Jesse Singal at Science of Us highlights a new study about the value of having fun in public all by yourself. Studies in the Journal of Consumer Research showed that people are often afraid to partake in leisure activities solo, mostly because they fear others’ assumptions “that they could not find friends to accompany them.” However, when authors Rebecca Ratner and Rebecca Hamilton encouraged college students—over protests—to visit an art museum alone, they found that the solo museum-goers had just as much fun as the people who brought friends.*
It’s a small study but an intriguing one, and it hopefully will compel more of its kind. This particular research isn’t about gender, but anecdotal evidence suggests that women feel this fear of going out by themselves more keenly than men do. Part of this is practical; being a woman alone in public often means men will bother you. But part of it is psychological, a fear that women are more likely to be judged as lonely if they’re seen out by themselves. This fear that people will pity you if you are eating or otherwise doing fun things in public by yourself is so serious that Cressida Howard of Gloucestershire, England, created the Invite for a Bite website in 2012, so that strange women who otherwise might dine alone can find each other and instead sit together.
Doing stuff by yourself really isn’t as scary or off-putting as you might think. I haven’t been single in nearly a decade, but I’ve maintained my tendency to take off and do all sorts of things by myself without drafting my partner to join me. It helps if you have interests that your friends don’t share—not having to worry if your companion is bored with your activity of choice more than makes up for the occasional pitying look you get from someone who assumes a woman alone must be a lonely woman.
One of the most important lessons you learn as a woman who likes to go about solo is that far fewer people are looking at you than you think.
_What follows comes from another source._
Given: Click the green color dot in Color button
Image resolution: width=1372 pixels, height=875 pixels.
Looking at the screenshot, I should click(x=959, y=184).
Women are socialized to feel as if we’re on constant display, but I’ve learned over the years that most people are too busy with their own lives and concerns to pause quizzically over the woman who asks for a table for one. Plus, now that everyone has a smartphone, there’s no reason to be bored because you have no one to talk to. Just stay off Facebook—you’re cheating yourself out of your precious time alone.
*Correction, April 27, 2015: This post originally misspelled Rebecca Hamilton’s last name.